Paul McCartney took exception to the term legitimate musical:
“That puts it all in a slot, like ‘Funny Girl’ and a lot of others. We’d never be able to write that way because we wouldn’t feel that kind of show. I don’t mind that type and I quite like seeing them, but we’d have to put far more into it.
“Lionel Bart once told us that the easiest way to do a show is to write 12 songs and give them to a great producer like Joan Littlewood and have her build the whole show around the songs.
“I don’t think we could work that way. It would be harder for us because we would have to put much more into it. I don’t like that term ‘legitimate’. I guess if we ever do a show, we’ll have to call it an illegitimate show.”
“I never lie awake thinking of what I’ll be writing next year or about show business for that matter,” came back John, “Because I probably won’t be in it at some point. Show business we never really ever see.
“That business is a little bunch of red-nosed people who live together and call themselves show business. We know some people in that club but we don’t belong to it.”
I asked Lennon about pop music and people in America.

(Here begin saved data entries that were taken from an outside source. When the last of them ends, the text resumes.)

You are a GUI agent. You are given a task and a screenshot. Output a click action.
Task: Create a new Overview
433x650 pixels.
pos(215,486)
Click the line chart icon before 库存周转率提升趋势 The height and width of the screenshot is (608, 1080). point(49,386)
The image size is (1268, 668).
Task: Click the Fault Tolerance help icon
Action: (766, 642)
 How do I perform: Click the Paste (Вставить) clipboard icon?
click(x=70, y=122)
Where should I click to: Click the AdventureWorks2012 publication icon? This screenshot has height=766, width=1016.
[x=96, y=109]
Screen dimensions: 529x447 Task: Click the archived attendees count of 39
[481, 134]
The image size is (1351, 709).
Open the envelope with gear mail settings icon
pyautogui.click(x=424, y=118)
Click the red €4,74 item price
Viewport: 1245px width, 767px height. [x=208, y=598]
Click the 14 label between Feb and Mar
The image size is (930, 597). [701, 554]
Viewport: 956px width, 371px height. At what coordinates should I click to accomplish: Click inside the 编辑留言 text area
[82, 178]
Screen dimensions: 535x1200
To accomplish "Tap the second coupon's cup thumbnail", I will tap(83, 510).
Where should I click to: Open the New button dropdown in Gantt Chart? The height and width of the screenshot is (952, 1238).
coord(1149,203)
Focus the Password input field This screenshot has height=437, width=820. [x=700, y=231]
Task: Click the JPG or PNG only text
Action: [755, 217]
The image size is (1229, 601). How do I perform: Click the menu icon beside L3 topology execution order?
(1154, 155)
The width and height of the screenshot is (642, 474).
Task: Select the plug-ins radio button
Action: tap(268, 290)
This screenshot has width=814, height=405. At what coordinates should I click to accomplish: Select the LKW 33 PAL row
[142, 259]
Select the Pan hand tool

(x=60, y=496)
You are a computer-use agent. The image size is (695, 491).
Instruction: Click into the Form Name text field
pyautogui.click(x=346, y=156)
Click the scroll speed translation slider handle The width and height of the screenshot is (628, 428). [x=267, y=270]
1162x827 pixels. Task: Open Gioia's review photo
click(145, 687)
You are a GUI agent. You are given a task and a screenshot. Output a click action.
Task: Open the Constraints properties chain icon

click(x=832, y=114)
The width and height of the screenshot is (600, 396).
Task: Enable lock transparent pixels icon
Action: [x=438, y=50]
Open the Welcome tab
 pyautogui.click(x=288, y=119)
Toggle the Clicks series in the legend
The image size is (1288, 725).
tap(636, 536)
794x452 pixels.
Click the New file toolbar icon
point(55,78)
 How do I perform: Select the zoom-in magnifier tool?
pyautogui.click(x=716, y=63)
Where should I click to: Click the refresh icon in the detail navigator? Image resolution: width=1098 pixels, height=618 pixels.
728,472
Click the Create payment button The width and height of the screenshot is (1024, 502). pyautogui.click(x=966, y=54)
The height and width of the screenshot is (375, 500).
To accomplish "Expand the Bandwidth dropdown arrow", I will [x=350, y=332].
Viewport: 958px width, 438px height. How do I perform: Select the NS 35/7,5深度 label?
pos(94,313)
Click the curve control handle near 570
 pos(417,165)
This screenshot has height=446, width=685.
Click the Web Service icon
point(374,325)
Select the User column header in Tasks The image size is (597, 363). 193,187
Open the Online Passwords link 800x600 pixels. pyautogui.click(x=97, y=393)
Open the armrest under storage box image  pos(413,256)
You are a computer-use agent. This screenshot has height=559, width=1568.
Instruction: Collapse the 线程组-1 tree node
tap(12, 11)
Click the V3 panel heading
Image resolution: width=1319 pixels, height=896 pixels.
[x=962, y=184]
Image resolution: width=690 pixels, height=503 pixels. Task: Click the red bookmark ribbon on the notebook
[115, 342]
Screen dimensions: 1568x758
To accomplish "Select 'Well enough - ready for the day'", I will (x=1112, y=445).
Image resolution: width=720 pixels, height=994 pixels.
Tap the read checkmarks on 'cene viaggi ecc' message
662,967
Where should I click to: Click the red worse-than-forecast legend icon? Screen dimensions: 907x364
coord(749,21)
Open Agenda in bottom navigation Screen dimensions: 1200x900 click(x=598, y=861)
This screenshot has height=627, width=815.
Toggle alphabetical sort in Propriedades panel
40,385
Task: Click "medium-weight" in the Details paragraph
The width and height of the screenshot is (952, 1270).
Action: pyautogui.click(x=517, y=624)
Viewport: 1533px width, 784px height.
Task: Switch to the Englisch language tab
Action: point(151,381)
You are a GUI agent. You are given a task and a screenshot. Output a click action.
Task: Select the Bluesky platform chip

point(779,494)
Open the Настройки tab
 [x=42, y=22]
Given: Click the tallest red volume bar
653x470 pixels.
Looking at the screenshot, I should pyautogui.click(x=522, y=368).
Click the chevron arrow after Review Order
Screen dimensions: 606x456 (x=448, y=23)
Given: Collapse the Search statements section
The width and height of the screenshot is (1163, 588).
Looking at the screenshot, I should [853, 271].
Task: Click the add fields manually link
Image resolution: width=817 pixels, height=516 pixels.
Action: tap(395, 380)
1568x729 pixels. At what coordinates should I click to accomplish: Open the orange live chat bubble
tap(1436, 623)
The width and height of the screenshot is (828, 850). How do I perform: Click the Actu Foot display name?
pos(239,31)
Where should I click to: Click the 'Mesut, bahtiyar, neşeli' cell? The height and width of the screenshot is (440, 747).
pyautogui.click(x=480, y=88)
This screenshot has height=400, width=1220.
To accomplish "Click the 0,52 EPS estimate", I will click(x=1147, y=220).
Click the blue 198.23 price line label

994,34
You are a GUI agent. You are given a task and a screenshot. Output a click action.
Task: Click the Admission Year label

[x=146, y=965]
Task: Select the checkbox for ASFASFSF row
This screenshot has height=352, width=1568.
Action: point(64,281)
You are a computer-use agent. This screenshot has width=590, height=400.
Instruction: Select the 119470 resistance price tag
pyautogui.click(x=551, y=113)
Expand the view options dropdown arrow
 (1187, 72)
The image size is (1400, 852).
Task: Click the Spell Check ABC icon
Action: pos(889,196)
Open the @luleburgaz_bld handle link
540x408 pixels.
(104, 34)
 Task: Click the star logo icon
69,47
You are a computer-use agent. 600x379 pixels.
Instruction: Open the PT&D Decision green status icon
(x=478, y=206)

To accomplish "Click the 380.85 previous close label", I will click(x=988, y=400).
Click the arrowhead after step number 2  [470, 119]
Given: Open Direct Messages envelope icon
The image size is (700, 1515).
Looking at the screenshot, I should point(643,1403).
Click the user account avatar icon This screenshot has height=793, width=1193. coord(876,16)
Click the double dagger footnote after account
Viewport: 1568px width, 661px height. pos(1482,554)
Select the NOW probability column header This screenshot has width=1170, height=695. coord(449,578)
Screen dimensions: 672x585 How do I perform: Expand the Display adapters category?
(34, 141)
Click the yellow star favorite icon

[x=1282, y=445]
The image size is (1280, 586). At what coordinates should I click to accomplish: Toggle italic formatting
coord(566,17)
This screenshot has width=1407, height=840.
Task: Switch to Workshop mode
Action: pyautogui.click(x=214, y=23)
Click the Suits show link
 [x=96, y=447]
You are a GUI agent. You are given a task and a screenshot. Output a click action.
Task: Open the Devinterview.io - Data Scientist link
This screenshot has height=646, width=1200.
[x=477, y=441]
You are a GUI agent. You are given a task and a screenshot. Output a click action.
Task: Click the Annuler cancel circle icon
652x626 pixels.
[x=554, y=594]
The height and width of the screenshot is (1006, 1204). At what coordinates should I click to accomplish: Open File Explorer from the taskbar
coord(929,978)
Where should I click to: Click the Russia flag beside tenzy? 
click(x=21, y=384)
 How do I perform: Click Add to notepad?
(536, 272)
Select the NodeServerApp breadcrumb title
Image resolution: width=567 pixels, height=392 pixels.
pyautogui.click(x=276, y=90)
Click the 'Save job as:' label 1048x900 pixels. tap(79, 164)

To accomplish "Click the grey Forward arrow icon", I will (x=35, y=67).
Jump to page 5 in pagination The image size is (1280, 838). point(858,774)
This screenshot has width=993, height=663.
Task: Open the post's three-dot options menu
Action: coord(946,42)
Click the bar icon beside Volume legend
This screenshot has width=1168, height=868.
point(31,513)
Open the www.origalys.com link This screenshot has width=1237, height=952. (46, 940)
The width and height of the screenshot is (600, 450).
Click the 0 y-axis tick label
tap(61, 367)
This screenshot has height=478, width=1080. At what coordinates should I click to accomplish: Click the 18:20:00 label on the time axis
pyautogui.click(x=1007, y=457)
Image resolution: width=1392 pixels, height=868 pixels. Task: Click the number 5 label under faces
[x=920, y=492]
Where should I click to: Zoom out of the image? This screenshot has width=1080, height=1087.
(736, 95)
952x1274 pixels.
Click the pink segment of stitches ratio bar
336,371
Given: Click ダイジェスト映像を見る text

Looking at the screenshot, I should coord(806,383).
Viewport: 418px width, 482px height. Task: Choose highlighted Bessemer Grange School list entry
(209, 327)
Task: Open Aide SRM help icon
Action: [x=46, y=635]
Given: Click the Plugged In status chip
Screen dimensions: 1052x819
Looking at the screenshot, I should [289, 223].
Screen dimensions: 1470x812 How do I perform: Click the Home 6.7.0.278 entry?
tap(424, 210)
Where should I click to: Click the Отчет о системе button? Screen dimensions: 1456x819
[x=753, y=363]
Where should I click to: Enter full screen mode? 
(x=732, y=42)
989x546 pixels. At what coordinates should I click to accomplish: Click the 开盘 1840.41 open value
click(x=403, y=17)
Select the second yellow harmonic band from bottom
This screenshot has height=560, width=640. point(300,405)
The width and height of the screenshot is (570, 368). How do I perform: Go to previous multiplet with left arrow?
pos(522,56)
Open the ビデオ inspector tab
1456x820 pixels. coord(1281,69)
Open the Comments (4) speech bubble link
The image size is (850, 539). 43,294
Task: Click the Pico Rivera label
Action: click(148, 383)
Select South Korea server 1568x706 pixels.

“I’m no soothsayer on music and where it’s going,” Lennon went on. “I just hope it continues to get better, that it progresses and doesn’t step back. I think, for instance, that Brian Wilson is great, he’s doing some very good things.
“We like the Beach Boys, the Byrds, the Mama’s and Papa’s, a lot of them. They make sounds we like. You know? And we listen to everything we can.
“With Americans, well, I don’t like to generalise, but I think we showed some people here that not all Englishmen are like John Bull or a happy-go-lucky Cockney. Well, once I thought Americans were all loudmouths with big ties and lots of cameras. Well, they’re not.
“I hope I get to see more of America because it’s the kind of place that might blow up someday, by itself, or with the help of some other country.”
But the Beatles aren’t worried about “blowing up” or about their ultimate downfall, as one reporter expressed it.
“There’ll be no downfall for us,” said McCartney. “We’re not worried. We don’t dread it. When we get sick of all the hocus pocus and the Press and the screaming, we’ll just take a fat holiday on our fat wallets.”